[Opening Records shown section]

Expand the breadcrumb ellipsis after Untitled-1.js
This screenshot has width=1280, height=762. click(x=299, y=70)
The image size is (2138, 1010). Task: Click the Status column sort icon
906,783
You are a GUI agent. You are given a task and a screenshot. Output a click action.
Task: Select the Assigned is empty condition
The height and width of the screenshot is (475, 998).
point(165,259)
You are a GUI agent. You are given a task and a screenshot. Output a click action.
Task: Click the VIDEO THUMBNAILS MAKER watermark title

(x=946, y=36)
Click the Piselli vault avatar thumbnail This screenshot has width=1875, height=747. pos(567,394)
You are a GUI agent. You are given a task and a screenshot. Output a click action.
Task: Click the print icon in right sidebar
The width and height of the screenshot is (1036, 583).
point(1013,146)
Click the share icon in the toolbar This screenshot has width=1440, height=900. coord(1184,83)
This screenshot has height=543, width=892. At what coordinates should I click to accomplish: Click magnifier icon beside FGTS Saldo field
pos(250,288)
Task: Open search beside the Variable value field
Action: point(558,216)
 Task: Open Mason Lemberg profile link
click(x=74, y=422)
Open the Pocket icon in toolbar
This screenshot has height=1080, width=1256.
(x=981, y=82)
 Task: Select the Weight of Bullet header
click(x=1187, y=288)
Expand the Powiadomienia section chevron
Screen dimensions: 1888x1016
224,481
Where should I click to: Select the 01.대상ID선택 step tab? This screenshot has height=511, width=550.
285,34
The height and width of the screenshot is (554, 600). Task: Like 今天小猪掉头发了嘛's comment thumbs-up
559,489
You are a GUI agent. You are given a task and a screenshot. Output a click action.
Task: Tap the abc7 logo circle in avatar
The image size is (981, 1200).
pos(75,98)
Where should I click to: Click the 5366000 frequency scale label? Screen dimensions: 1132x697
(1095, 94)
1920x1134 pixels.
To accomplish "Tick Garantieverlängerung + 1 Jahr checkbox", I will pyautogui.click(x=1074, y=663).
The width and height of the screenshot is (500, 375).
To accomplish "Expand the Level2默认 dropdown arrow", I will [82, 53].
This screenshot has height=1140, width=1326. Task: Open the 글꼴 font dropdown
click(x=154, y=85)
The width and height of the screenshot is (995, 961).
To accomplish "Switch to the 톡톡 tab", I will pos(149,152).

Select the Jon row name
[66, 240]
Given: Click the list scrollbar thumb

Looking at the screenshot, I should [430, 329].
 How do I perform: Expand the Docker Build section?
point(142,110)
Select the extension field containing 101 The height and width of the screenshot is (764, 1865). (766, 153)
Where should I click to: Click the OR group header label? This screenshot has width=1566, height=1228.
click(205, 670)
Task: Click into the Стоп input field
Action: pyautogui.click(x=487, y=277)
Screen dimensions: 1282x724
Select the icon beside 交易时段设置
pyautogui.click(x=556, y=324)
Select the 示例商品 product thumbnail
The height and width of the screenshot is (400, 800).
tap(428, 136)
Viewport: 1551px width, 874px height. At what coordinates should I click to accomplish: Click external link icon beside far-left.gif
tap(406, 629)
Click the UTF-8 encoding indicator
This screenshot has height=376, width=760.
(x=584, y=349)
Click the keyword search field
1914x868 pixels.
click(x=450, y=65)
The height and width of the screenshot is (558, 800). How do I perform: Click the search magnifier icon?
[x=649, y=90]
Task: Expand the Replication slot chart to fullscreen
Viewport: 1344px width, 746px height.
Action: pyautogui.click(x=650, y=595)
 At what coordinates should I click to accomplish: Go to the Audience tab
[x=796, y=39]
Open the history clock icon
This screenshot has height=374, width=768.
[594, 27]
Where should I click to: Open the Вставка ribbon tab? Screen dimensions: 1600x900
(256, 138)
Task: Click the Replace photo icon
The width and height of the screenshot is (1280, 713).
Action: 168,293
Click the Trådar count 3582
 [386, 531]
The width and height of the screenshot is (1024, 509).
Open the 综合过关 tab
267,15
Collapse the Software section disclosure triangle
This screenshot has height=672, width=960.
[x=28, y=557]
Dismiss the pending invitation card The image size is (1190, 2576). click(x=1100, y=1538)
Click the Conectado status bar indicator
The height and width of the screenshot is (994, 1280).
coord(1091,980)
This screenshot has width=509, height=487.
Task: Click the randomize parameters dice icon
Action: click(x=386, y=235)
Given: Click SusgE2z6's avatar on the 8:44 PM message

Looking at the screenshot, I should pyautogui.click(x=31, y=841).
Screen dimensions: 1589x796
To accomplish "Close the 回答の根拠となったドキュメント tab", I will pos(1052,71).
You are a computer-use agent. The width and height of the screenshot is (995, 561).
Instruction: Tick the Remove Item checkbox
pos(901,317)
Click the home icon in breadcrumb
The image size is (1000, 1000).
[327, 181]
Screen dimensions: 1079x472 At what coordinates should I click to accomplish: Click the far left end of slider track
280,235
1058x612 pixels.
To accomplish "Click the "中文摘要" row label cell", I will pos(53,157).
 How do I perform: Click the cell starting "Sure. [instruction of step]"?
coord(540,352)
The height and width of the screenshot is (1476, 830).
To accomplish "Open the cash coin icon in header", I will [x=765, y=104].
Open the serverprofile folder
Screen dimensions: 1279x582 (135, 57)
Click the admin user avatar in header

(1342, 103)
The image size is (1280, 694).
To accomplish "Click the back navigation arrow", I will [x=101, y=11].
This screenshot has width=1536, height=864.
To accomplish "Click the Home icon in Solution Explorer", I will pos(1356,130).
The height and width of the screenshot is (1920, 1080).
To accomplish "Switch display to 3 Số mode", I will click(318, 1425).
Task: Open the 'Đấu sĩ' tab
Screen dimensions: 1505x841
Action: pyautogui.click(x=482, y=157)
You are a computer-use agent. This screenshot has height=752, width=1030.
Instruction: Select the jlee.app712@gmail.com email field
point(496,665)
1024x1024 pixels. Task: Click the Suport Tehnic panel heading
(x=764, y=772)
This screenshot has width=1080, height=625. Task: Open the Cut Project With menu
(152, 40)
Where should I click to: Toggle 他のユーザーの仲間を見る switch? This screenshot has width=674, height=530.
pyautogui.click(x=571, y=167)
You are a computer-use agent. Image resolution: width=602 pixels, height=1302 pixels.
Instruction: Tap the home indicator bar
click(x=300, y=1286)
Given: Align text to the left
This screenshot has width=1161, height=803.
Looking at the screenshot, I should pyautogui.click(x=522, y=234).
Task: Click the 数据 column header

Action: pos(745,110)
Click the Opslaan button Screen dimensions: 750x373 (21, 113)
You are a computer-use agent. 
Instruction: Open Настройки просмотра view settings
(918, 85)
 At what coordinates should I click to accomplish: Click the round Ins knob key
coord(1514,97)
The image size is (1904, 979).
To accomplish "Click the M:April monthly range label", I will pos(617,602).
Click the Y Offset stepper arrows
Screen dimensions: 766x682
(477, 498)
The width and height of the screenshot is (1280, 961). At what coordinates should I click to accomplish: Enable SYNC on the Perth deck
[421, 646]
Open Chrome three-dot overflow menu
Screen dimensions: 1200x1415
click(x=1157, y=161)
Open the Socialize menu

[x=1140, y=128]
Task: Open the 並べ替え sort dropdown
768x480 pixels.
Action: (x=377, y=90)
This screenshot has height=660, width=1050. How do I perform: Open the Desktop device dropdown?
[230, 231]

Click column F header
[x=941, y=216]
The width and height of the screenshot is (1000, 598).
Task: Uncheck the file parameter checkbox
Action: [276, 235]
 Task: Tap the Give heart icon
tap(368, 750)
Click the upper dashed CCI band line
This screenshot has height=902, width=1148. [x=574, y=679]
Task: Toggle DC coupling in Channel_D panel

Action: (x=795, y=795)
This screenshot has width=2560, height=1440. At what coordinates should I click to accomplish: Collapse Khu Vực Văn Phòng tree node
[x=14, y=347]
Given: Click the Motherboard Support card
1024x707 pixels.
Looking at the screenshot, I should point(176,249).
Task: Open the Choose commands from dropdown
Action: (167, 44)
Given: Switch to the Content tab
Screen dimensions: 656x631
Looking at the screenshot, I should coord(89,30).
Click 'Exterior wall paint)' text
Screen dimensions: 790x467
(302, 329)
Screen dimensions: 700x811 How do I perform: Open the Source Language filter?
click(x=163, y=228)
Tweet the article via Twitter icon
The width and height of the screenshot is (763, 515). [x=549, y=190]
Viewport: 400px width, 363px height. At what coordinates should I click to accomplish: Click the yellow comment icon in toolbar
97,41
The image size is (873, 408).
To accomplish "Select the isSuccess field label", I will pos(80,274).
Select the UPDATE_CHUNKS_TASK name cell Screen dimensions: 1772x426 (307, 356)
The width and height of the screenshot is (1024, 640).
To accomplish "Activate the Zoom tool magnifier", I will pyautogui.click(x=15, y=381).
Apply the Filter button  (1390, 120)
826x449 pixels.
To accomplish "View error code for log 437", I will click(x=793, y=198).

[Closing Records shown section]

Reproduce exactly the lines above from the line with "You are a computer-use agent. This" to the line with "Given: Click the Motherboard Support card", including both, and add nothing.

Reply
You are a computer-use agent. This screenshot has height=752, width=1030.
Instruction: Select the jlee.app712@gmail.com email field
point(496,665)
1024x1024 pixels. Task: Click the Suport Tehnic panel heading
(x=764, y=772)
This screenshot has width=1080, height=625. Task: Open the Cut Project With menu
(152, 40)
Where should I click to: Toggle 他のユーザーの仲間を見る switch? This screenshot has width=674, height=530.
pyautogui.click(x=571, y=167)
You are a computer-use agent. Image resolution: width=602 pixels, height=1302 pixels.
Instruction: Tap the home indicator bar
click(x=300, y=1286)
Given: Align text to the left
This screenshot has width=1161, height=803.
Looking at the screenshot, I should pyautogui.click(x=522, y=234).
Task: Click the 数据 column header

Action: pos(745,110)
Click the Opslaan button Screen dimensions: 750x373 (21, 113)
You are a computer-use agent. 
Instruction: Open Настройки просмотра view settings
(918, 85)
 At what coordinates should I click to accomplish: Click the round Ins knob key
coord(1514,97)
The image size is (1904, 979).
To accomplish "Click the M:April monthly range label", I will pos(617,602).
Click the Y Offset stepper arrows
Screen dimensions: 766x682
(477, 498)
The width and height of the screenshot is (1280, 961). At what coordinates should I click to accomplish: Enable SYNC on the Perth deck
[421, 646]
Open Chrome three-dot overflow menu
Screen dimensions: 1200x1415
click(x=1157, y=161)
Open the Socialize menu

[x=1140, y=128]
Task: Open the 並べ替え sort dropdown
768x480 pixels.
Action: (x=377, y=90)
This screenshot has height=660, width=1050. How do I perform: Open the Desktop device dropdown?
[230, 231]

Click column F header
[x=941, y=216]
The width and height of the screenshot is (1000, 598).
Task: Uncheck the file parameter checkbox
Action: [276, 235]
 Task: Tap the Give heart icon
tap(368, 750)
Click the upper dashed CCI band line
This screenshot has height=902, width=1148. [x=574, y=679]
Task: Toggle DC coupling in Channel_D panel

Action: (x=795, y=795)
This screenshot has width=2560, height=1440. At what coordinates should I click to accomplish: Collapse Khu Vực Văn Phòng tree node
[x=14, y=347]
Given: Click the Motherboard Support card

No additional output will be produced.